Subject : NFS crash in un-modified 3.0.0-rc3+, list corruption. Submitter : Ben Greear <greearb@candelatech.com> Date : 2011-06-20 22:42 Message-ID : 4DFFCCDC.2070106@candelatech.com References : http://marc.info/?l=linux-kernel&m=130860979610651&w=2 This entry is being used for tracking a regression from 2.6.39. Please don't close it until the problem is fixed in the mainline.
Reassigning to Bruce, since this appears to be a server bug.
We hit a similar bug on a hacked 2.6.38.8 kernel, so I don't think this is a recent regression. Also, the file-IO traffic in this test case was 2k read/writes using O_DIRECT. I'm not sure if that matters or not.
How similar? Do you have a backtrace? Do you know a recent kernel on which this *didn't* occur?
I don't have useful info on the previous kernels for this particular issue, and haven't had time to test on older clean kernels. I'm trying to debug some client side issues (in a patched kernel), and after I get that resolved, we can do some tests on older kernels for this particular issue.

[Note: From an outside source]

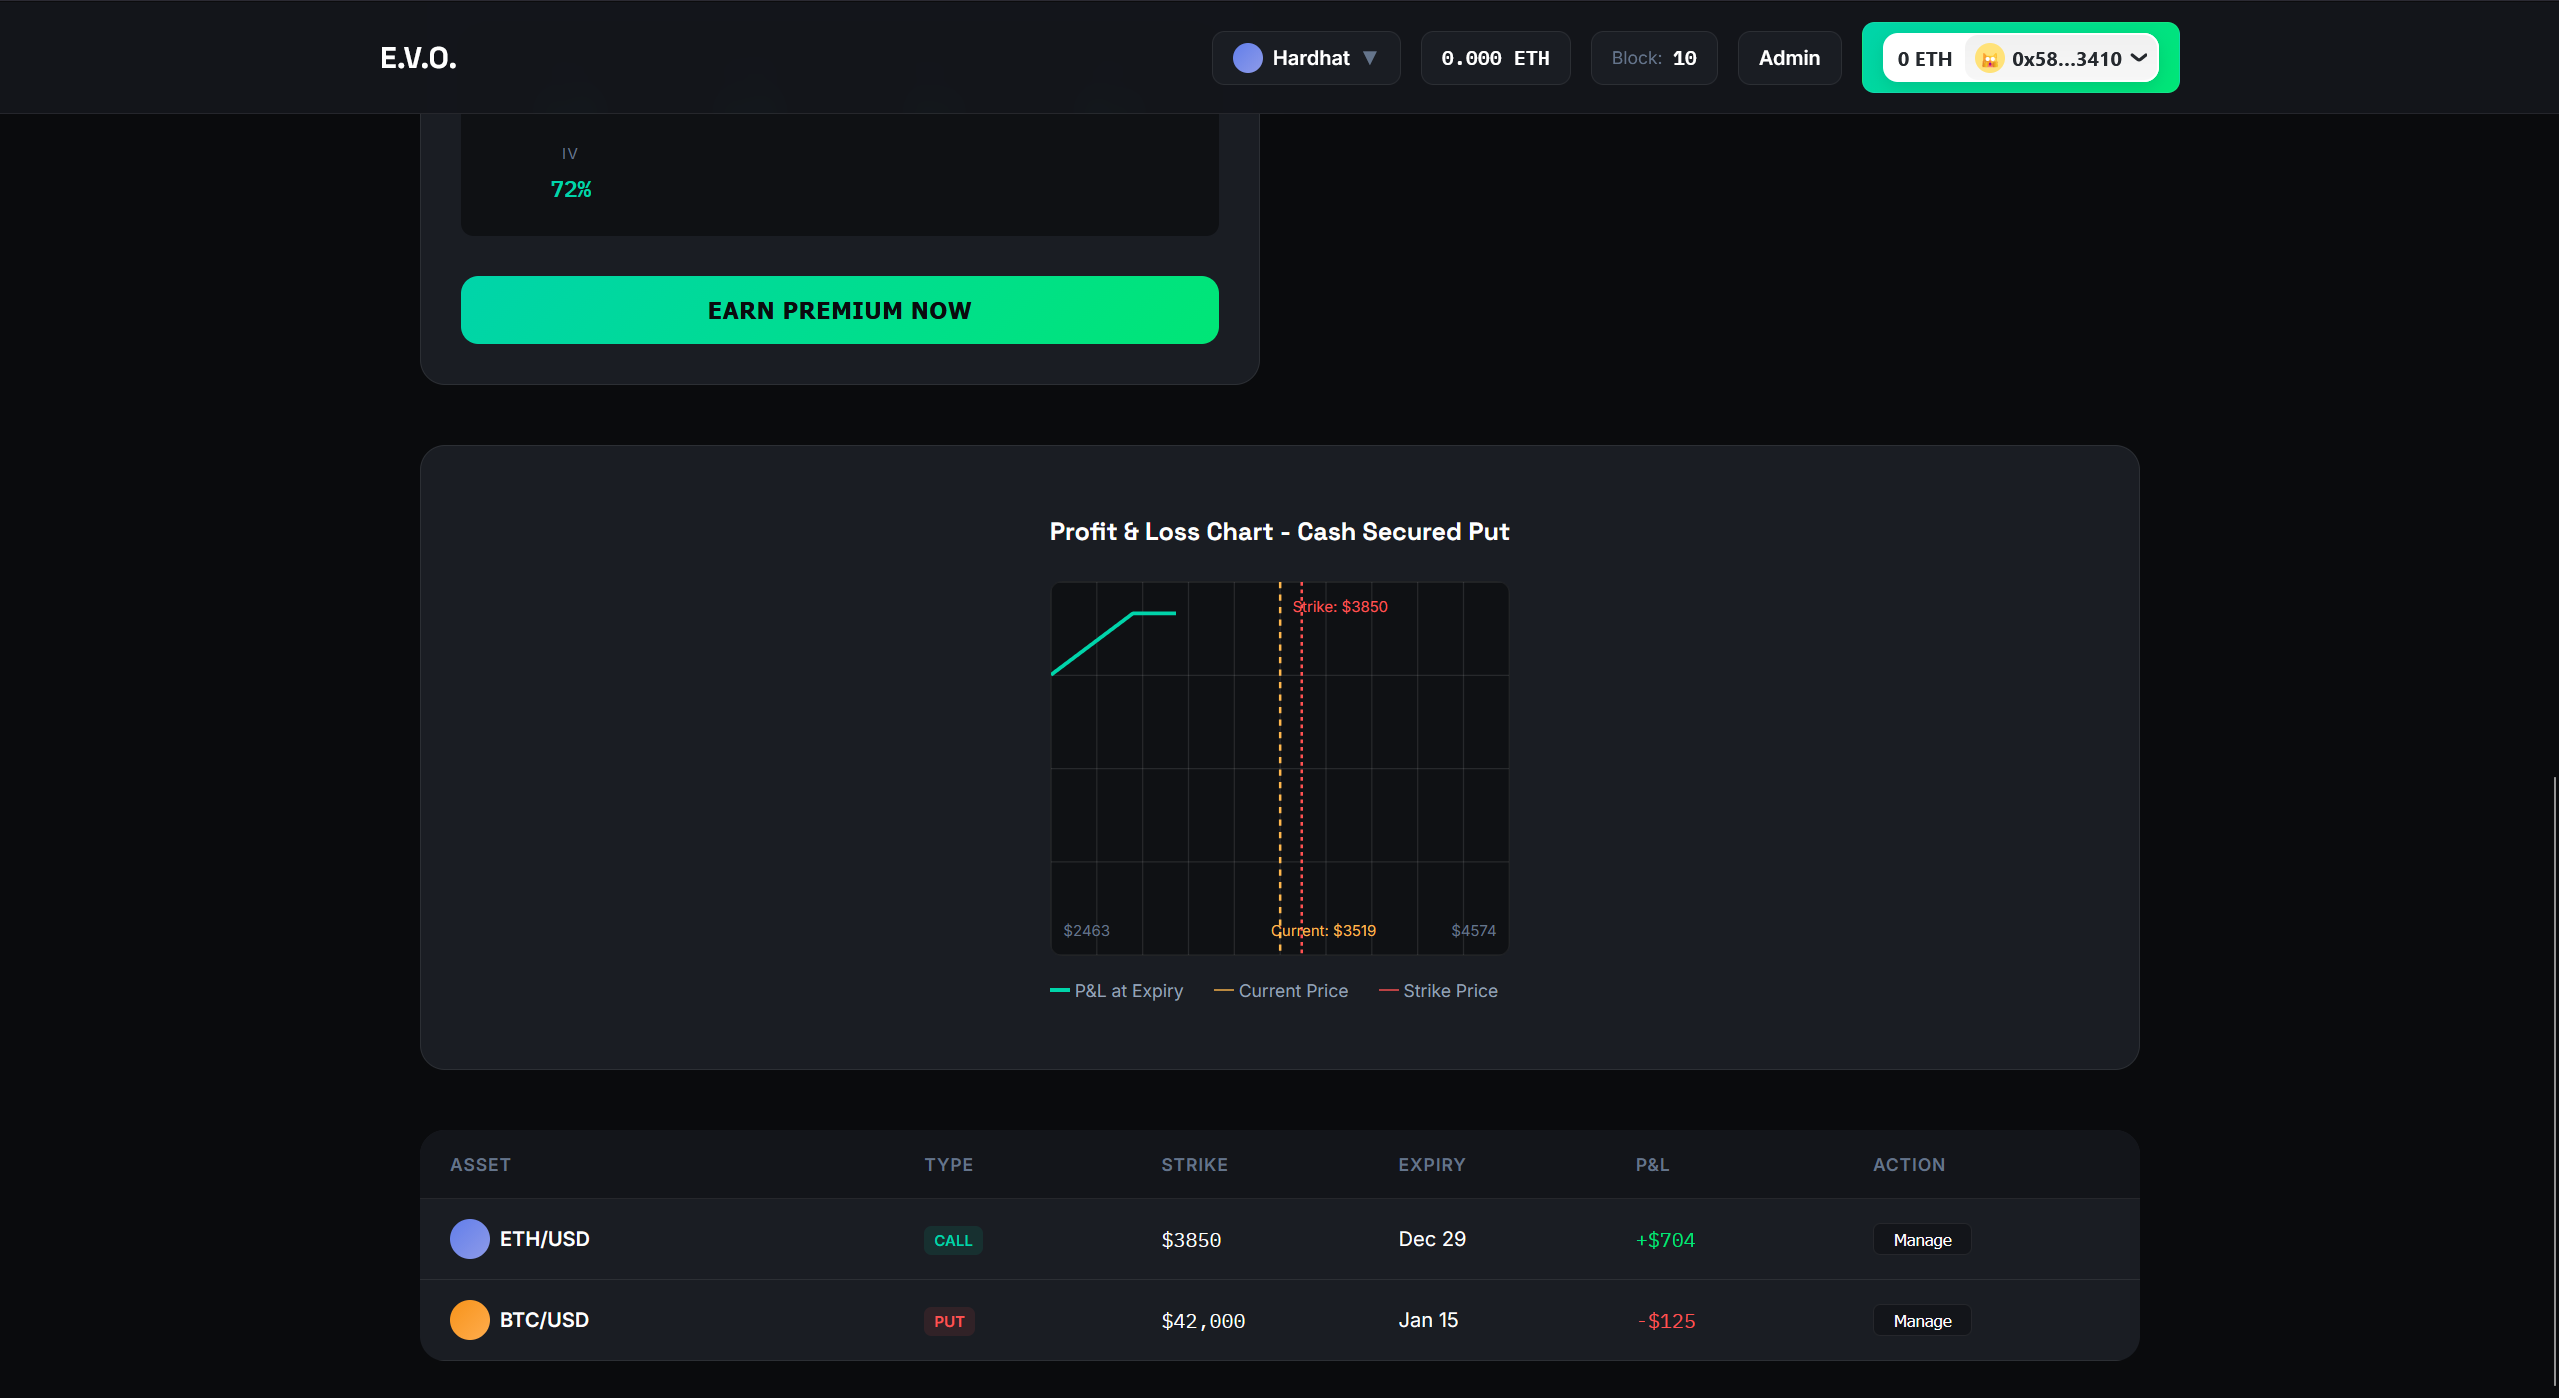2559x1398 pixels.
Task: Click the wallet avatar emoji icon
Action: coord(1989,59)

I found my notes from our internal testing, and we verified that the crash happens in 2.6.39.1, so this is not a regression in 3.0. We will test some older kernels when we have time. If there are any particular ones of interest, please let me know.
Hm, I wonder if I screwed this up in the supposed "cleanup" of comit f8c0d226fe "svcrpc: simplify svc_close_all", which went into 2.6.37.
Created attachment 63902 [details] svcrpc: fix list-corrupting race on nfsd shutdown Looking again, I think that just shuffled the problem around, and it was originaly introduced way back in 2.6.29. We didn't notice it because it's a relatively rare race, without consequences unless the memory allocated by this xprt is immediately allocated to something else and corrupted by the list_add. I think. Anyway, does the attached help? Also, out of curiosity: why is your server getting restarted so often?
Yes, that fixes it. That is the same functional change as what I posted in the original email, though your comments are much better: http://www.spinics.net/lists/linux-nfs/msg22169.html I've tested that fix in -rc4, so feel free to add my tested-by.
Sorry, forgot to answer your other question: We were restarting so often to test client side handling of server restarts. But, with 200+ active mounts doing steady O_DIRECT traffic, it only takes a few restarts to hit the crash on our server.
Oh crap, I suck--I saw the email but must not have paged down to the bottom. I could've saved myself some trouble. Thanks for the report and testing.
Patch: https://bugzilla.kernel.org/attachment.cgi?id=63902
Fixed by commit ebc63e531cc6a457595dd110b07ac530eae788c3 .